[Problem to work on]
Wherever the string "axis" appears in a line of the listing below, report that line.

= = = = = = =

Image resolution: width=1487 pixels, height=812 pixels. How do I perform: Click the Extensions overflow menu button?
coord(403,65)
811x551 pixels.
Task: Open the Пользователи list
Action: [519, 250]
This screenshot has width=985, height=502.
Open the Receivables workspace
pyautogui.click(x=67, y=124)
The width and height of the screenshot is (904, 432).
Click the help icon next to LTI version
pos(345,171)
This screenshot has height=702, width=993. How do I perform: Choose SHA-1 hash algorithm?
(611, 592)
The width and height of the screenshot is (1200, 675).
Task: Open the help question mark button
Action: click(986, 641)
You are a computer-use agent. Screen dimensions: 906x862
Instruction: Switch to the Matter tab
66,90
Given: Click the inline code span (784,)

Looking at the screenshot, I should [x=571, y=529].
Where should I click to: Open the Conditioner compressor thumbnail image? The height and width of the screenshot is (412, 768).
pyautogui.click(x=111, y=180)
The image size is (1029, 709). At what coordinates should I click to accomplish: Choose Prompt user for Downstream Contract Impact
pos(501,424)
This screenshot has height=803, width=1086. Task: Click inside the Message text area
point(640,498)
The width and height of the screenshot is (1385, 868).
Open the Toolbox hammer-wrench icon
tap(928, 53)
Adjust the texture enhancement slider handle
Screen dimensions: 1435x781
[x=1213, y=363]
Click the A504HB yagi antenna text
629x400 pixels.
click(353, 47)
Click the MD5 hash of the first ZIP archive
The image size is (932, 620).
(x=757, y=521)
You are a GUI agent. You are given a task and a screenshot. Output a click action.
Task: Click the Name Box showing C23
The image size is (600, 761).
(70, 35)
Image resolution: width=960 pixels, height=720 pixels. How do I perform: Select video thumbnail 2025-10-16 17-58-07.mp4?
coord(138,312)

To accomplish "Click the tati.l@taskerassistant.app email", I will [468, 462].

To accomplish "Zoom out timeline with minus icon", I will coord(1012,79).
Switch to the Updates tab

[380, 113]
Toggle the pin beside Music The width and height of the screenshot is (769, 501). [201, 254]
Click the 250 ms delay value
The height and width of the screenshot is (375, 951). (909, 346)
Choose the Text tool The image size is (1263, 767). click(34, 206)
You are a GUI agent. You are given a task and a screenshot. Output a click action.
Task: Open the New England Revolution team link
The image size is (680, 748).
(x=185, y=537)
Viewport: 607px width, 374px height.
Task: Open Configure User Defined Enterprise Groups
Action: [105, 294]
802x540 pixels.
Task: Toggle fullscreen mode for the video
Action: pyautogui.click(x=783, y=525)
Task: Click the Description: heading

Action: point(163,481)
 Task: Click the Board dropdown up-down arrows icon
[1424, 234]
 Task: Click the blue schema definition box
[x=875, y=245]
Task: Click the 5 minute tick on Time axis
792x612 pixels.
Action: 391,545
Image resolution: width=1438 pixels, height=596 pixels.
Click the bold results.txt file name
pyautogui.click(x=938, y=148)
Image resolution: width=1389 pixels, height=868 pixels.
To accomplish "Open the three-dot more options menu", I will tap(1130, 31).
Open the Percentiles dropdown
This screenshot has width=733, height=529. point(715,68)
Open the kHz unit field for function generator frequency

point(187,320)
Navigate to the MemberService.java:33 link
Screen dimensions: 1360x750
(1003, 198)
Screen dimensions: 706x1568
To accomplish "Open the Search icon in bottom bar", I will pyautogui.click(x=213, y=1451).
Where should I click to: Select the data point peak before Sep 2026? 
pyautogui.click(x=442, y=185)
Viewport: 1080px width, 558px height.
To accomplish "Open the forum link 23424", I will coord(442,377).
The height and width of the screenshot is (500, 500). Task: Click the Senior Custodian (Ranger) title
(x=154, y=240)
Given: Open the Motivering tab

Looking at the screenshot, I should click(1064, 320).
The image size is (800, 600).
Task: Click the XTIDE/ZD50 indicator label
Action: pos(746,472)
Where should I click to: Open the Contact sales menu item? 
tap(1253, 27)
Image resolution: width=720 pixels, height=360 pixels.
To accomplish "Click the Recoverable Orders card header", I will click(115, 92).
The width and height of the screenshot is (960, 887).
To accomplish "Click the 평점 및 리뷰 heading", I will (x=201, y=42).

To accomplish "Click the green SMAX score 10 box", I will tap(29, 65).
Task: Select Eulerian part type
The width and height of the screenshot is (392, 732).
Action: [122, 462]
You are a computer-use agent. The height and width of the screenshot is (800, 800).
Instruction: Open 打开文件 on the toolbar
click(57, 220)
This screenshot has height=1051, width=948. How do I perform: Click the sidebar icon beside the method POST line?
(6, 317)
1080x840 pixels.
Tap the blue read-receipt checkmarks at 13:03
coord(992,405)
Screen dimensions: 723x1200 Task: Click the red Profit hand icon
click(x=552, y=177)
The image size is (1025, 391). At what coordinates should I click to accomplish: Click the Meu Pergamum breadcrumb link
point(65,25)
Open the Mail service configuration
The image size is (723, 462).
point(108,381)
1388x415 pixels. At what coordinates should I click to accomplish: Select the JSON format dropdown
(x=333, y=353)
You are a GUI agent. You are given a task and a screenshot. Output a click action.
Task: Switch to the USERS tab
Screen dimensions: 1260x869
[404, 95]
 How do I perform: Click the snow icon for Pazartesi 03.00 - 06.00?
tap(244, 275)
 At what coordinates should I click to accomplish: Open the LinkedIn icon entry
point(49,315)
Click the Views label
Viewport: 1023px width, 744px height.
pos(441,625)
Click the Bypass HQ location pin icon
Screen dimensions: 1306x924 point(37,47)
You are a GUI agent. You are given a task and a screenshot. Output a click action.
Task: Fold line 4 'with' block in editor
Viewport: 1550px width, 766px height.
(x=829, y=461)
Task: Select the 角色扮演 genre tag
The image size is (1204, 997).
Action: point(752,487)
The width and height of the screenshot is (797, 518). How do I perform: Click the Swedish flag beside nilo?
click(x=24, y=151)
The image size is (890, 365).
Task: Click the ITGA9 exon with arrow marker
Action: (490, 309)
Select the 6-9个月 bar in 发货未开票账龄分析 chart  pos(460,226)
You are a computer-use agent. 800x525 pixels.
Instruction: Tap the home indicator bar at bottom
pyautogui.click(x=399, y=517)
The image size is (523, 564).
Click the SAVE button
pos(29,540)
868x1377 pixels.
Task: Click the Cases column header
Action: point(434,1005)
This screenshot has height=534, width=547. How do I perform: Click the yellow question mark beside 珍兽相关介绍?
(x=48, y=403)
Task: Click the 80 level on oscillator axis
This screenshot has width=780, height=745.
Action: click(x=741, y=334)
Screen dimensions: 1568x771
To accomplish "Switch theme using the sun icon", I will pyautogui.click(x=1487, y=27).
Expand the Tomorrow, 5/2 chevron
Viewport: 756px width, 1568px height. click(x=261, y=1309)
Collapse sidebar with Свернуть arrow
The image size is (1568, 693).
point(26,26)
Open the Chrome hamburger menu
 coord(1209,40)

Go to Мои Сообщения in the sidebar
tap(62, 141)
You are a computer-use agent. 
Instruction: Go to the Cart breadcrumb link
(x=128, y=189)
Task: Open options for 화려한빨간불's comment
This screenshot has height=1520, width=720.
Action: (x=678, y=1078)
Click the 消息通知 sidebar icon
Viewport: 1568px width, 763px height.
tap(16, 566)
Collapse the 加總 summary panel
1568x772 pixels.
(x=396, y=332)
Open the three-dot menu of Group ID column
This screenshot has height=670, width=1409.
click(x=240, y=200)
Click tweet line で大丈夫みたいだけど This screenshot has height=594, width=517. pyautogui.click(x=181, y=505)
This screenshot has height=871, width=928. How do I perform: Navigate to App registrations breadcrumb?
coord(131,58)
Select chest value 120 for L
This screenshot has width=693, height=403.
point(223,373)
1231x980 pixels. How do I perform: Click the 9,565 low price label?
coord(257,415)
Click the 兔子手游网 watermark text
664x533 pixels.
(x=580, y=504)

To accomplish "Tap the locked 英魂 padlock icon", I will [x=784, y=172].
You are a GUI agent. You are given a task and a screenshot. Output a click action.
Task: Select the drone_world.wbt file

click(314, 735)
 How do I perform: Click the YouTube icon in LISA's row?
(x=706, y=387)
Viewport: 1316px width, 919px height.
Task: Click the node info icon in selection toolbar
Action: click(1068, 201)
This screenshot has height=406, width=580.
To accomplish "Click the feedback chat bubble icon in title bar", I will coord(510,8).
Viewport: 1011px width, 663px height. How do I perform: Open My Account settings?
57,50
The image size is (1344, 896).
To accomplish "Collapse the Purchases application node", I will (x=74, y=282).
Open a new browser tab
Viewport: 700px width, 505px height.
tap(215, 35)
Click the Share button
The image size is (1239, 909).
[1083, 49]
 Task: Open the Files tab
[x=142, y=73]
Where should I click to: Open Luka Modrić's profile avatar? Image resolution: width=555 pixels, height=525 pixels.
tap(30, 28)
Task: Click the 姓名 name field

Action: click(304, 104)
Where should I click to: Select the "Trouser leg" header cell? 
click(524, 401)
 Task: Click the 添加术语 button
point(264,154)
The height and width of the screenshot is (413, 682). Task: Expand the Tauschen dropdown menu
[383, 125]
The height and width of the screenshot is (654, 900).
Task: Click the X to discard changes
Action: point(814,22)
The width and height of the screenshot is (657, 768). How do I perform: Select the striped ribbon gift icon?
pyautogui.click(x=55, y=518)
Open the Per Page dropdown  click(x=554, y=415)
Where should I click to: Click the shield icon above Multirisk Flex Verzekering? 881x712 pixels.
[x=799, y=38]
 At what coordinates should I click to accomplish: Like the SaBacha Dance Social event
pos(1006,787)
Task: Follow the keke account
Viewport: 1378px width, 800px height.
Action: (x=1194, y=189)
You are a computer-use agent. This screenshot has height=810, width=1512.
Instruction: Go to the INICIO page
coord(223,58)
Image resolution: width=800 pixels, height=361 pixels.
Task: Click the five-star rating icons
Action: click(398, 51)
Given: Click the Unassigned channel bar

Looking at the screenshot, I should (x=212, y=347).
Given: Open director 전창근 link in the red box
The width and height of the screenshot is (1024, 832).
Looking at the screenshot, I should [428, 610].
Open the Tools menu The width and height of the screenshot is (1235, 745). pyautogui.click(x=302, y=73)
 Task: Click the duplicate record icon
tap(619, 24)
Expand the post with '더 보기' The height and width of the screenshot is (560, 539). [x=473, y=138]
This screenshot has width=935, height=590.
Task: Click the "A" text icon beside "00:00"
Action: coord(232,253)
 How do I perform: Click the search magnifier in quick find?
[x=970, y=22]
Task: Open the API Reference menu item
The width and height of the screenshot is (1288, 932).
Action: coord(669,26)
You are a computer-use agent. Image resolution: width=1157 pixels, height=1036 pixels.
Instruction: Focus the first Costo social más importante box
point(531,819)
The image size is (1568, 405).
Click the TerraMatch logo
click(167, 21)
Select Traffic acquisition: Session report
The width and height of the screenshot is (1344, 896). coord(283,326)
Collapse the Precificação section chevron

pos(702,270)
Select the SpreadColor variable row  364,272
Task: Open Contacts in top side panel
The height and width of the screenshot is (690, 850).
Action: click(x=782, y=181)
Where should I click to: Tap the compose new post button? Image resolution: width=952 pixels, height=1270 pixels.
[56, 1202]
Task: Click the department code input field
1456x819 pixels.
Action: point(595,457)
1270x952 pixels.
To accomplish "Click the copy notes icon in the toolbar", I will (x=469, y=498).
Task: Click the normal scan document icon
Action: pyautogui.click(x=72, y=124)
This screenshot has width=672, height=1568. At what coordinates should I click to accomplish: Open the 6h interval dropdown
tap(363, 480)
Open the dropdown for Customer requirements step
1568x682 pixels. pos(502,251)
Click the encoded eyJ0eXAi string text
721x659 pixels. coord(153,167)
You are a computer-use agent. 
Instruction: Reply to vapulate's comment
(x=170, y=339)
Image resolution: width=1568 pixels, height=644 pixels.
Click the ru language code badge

= = = = = = =

[Exercise answer]
Task: Click the 5 minute tick on Time axis
Task: Click the 80 level on oscillator axis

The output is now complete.